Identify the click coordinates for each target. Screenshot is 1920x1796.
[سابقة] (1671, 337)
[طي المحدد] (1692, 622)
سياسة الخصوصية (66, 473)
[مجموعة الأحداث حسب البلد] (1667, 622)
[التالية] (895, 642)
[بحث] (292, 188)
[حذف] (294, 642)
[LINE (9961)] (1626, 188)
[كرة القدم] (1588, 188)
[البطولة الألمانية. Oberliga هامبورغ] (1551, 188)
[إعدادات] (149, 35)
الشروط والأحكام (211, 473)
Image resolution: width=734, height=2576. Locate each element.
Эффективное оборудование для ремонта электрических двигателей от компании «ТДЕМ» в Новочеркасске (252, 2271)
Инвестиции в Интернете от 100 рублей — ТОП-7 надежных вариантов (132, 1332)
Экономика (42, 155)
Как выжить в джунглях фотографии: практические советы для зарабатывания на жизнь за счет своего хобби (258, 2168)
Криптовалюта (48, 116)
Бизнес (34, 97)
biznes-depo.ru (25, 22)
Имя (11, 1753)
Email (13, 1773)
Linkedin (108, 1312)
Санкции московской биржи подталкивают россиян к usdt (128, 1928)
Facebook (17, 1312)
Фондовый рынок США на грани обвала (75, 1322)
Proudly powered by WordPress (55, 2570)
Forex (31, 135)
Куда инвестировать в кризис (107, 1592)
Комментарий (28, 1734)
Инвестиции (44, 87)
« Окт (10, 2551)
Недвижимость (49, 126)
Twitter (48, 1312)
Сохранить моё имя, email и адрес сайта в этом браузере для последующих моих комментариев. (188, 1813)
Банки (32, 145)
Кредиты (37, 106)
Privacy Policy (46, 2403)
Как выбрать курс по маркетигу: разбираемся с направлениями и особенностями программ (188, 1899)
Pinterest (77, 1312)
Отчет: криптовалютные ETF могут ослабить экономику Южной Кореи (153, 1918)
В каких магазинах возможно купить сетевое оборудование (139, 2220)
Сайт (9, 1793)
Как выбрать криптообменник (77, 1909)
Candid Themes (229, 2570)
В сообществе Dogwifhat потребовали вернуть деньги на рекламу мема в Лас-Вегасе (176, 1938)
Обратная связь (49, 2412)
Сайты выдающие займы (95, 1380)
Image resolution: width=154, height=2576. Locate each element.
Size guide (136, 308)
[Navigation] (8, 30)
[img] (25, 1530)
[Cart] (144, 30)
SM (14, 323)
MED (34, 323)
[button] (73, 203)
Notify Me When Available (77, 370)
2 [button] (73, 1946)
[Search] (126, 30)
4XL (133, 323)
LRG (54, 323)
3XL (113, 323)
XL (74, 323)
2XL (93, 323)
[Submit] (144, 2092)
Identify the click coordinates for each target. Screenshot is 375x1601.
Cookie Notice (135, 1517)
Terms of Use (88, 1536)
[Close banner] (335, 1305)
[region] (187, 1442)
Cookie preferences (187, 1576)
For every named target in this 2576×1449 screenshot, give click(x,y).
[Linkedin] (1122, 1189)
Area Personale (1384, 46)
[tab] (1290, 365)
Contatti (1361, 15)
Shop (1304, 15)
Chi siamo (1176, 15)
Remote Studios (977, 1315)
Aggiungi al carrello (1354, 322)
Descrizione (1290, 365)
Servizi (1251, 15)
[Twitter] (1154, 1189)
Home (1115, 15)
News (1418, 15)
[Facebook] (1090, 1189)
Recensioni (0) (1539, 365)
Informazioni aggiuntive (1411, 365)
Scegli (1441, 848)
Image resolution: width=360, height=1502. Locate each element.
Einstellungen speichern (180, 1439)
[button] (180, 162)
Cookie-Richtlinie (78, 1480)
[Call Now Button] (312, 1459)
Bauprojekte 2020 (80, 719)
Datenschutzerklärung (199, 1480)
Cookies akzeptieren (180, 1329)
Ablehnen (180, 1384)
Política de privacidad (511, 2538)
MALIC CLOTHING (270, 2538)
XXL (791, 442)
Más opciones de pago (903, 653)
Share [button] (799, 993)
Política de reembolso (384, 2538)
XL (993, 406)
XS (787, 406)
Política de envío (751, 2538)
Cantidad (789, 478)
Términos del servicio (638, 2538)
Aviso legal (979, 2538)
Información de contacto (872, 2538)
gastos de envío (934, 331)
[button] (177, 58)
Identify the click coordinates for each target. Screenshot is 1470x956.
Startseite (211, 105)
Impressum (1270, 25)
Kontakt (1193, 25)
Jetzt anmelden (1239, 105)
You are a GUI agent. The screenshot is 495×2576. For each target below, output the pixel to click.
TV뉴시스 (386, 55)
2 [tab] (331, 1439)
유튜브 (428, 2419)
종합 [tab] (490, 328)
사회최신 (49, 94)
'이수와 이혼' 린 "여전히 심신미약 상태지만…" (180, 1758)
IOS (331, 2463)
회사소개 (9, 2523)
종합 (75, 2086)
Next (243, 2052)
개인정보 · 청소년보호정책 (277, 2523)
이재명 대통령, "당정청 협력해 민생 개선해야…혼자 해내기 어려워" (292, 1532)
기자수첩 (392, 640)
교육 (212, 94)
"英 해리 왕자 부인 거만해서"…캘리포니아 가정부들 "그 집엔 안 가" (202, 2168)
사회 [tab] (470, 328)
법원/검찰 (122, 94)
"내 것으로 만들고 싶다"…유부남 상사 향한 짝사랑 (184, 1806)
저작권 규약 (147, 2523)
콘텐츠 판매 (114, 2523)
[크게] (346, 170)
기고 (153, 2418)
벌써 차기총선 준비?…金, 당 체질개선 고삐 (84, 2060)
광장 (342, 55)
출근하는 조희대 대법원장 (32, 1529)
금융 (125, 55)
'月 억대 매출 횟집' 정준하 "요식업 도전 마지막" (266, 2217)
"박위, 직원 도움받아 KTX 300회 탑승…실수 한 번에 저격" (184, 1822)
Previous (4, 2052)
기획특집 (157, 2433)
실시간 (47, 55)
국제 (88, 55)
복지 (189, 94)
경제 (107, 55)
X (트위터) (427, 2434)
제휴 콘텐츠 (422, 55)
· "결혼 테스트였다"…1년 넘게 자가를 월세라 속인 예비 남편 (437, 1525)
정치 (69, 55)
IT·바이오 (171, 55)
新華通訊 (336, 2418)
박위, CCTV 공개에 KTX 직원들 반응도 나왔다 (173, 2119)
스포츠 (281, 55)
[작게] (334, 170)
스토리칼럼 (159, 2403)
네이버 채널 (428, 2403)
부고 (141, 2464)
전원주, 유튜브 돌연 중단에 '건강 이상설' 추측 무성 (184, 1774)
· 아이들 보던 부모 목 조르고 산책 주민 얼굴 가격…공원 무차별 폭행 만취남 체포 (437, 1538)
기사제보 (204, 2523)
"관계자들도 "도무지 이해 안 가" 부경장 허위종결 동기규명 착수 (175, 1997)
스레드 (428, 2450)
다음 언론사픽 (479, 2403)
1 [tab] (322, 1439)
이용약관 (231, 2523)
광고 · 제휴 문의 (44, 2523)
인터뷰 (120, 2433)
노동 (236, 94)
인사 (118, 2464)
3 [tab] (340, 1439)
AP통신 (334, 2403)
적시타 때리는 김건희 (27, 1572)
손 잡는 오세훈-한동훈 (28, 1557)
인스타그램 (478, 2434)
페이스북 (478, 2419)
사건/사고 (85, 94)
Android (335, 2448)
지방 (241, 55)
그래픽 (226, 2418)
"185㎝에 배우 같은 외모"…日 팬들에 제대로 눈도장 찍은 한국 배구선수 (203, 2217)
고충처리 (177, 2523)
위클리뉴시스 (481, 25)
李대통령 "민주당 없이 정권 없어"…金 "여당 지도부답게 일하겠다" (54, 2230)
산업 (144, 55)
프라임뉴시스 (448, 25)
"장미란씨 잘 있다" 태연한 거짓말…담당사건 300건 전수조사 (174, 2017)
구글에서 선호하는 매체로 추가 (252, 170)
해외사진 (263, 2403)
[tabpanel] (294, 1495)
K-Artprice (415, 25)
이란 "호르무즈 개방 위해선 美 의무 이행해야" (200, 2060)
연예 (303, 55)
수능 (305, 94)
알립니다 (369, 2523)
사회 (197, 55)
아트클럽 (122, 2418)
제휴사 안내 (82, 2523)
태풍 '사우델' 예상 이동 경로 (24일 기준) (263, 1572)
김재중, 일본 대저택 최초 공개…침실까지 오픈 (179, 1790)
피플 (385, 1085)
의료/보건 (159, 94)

WHAT TO WORK ON
Retype only this portion of the data above: the line containing "Shop (1304, 15)", the line containing "Bauprojekte 2020 (80, 719)", and all lines between them, exactly.

TASK OUTPUT
Shop (1304, 15)
Chi siamo (1176, 15)
Remote Studios (977, 1315)
Aggiungi al carrello (1354, 322)
Descrizione (1290, 365)
Servizi (1251, 15)
[Twitter] (1154, 1189)
Home (1115, 15)
News (1418, 15)
[Facebook] (1090, 1189)
Recensioni (0) (1539, 365)
Informazioni aggiuntive (1411, 365)
Scegli (1441, 848)
Image resolution: width=360, height=1502. Locate each element.
Einstellungen speichern (180, 1439)
[button] (180, 162)
Cookie-Richtlinie (78, 1480)
[Call Now Button] (312, 1459)
Bauprojekte 2020 (80, 719)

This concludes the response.